**Goal**
Update the records starting at the line that contains "The height and width of the screenshot is (672, 1293)." and ending at the end of the records by changing "dropdown" to "drop-down menu" and leaving everything else as it is. Give back only those lines.

::: Dataset

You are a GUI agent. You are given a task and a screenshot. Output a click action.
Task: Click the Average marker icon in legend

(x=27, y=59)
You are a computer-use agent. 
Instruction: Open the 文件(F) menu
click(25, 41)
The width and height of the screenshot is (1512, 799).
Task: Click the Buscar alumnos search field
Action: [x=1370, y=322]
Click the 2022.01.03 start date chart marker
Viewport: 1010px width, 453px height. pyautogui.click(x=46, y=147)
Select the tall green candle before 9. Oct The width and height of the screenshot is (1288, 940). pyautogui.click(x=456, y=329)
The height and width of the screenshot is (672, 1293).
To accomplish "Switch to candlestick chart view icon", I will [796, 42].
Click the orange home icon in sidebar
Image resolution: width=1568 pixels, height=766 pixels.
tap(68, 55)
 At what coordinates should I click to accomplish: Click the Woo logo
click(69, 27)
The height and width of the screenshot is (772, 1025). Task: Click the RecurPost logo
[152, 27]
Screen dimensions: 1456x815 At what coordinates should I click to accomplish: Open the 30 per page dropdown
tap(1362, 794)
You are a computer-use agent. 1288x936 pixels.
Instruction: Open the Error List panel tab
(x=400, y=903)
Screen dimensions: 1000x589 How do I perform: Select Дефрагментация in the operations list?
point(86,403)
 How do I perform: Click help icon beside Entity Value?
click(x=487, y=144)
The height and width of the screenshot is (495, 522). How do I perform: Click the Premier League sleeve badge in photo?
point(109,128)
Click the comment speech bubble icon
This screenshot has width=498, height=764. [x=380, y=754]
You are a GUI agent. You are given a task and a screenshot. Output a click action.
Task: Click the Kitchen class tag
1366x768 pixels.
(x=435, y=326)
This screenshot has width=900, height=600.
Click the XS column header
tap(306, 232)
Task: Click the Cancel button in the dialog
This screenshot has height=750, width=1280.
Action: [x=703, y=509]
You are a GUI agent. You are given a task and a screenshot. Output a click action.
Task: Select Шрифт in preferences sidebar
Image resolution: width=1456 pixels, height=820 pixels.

::::::

**The response**
The height and width of the screenshot is (672, 1293).
To accomplish "Switch to candlestick chart view icon", I will [796, 42].
Click the orange home icon in sidebar
Image resolution: width=1568 pixels, height=766 pixels.
tap(68, 55)
 At what coordinates should I click to accomplish: Click the Woo logo
click(69, 27)
The height and width of the screenshot is (772, 1025). Task: Click the RecurPost logo
[152, 27]
Screen dimensions: 1456x815 At what coordinates should I click to accomplish: Open the 30 per page drop-down menu
tap(1362, 794)
You are a computer-use agent. 1288x936 pixels.
Instruction: Open the Error List panel tab
(x=400, y=903)
Screen dimensions: 1000x589 How do I perform: Select Дефрагментация in the operations list?
point(86,403)
 How do I perform: Click help icon beside Entity Value?
click(x=487, y=144)
The height and width of the screenshot is (495, 522). How do I perform: Click the Premier League sleeve badge in photo?
point(109,128)
Click the comment speech bubble icon
This screenshot has width=498, height=764. [x=380, y=754]
You are a GUI agent. You are given a task and a screenshot. Output a click action.
Task: Click the Kitchen class tag
1366x768 pixels.
(x=435, y=326)
This screenshot has width=900, height=600.
Click the XS column header
tap(306, 232)
Task: Click the Cancel button in the dialog
This screenshot has height=750, width=1280.
Action: [x=703, y=509]
You are a GUI agent. You are given a task and a screenshot. Output a click action.
Task: Select Шрифт in preferences sidebar
Image resolution: width=1456 pixels, height=820 pixels.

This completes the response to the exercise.